According to some artists in the city, Sheffield’s creative scene is a “supportive community” that offers great locations with an affordable life. Some of Art City’s survey respondents stated that the city creates “strong network lines” and encourages “community feel.” Another mentioned that “there are still collaborative opportunities available to artists that are not inaccessible or contrived.”
Streets says that Museums Sheffield is looking for ways to support artists so that they can flourish and this is immediately noticeable when visiting any of the three facilities the organization oversees. The most recent addition is the Millennium Gallery, opened in 2001, which was part of the Sheffield’s GBP £120 million The Heart of the City redevelopment project. As its name suggest, the governmental project was designed to revitalize Sheffield’s city center, adding cultural outlets and refurbishing others, as well as creating a walkable series of plazas and public spaces.
During the Year of Making, the Millennium Gallery highlighted local arts and crafts, stocking prints, maps, pencils and pens as well as some clothing, jewelry, plates and furniture that are all locally manufactured. Shaping the physical landscape around cultural commodities, the Heart of the City project also gave birth to the Sheffield Winter Garden – the UK’s largest indoor garden, inaugurated by the Queen herself – which is free to enter and connects directly to the Millennium Gallery.
Building and redeveloping to put creative industries at the core of the city’s economy and lifestyle is also a recommendation of the Art City report: “Wider, better and more experimental use of buildings before they are sold off and perhaps instead of being sold off; more help across the arts sector rather than just flagship projects; and most of all a reciprocity of the feeling that visual arts matter for the city in the same way that the city matters to visual artists.”
While Electric Works is already doing this, across the street from it stands the largest listed building in Europe with 2,200 apartments. Park Hill was largely abandoned which led to crime and drug dealing and resulted in a poor reputation for the neighborhood despite its green vistas. “In the last year, a whole new wave of people have moved in those apartments,” Hyam says about the complex’s recent refurbishment. “There are old people, young families, single people and couples. They have recognized that the city center is a great environment.”

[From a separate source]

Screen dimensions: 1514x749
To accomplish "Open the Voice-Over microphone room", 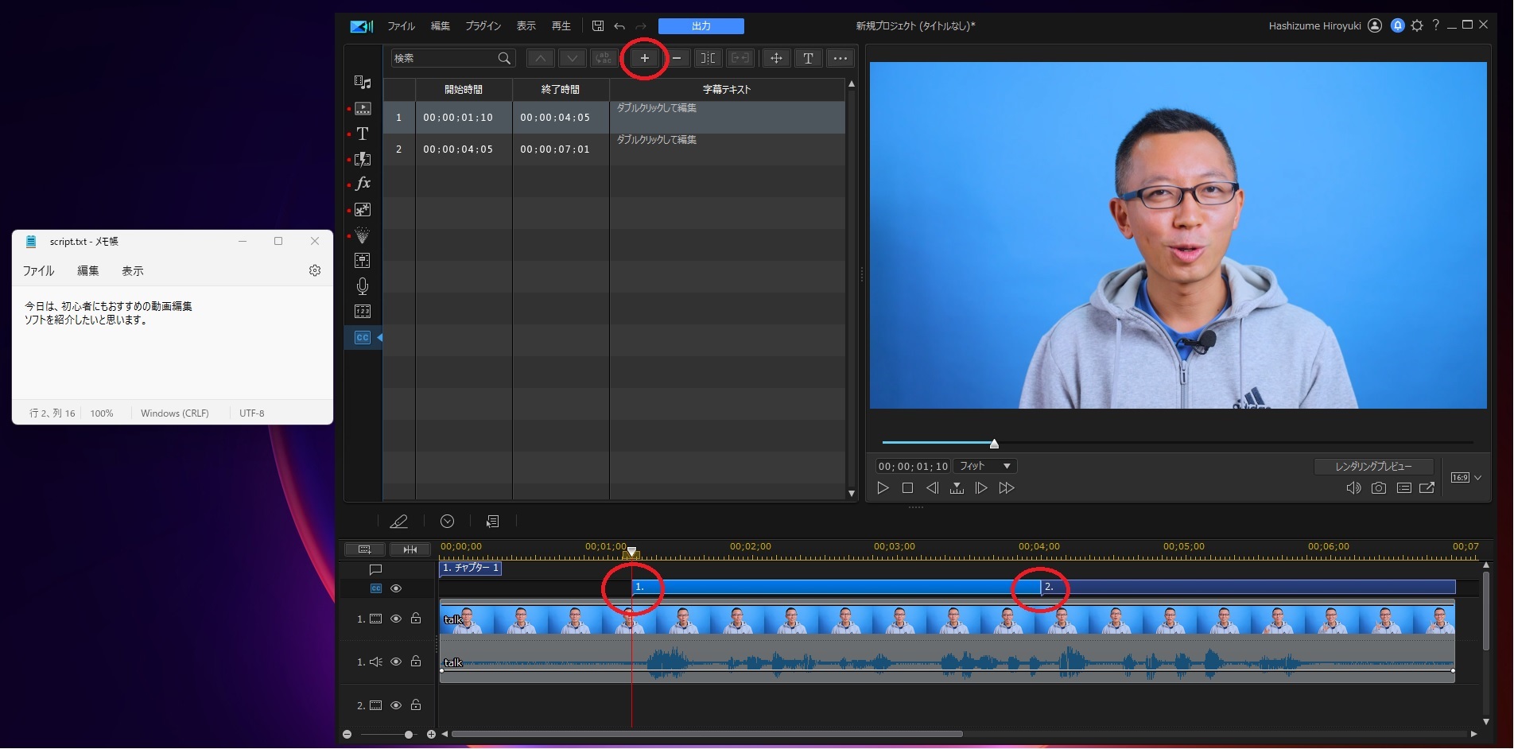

A new team of architects are handling the project’s development, Hyam highlights, adding that an art gallery and studio space will also be developed. While Sheffield might not have fully shaken off its reputation as a brutalist, industrial landscape, it is these very characteristics that are propelling its standing as a creative hub today as heritage-driven cultural output is championed by the city and its citizens alike.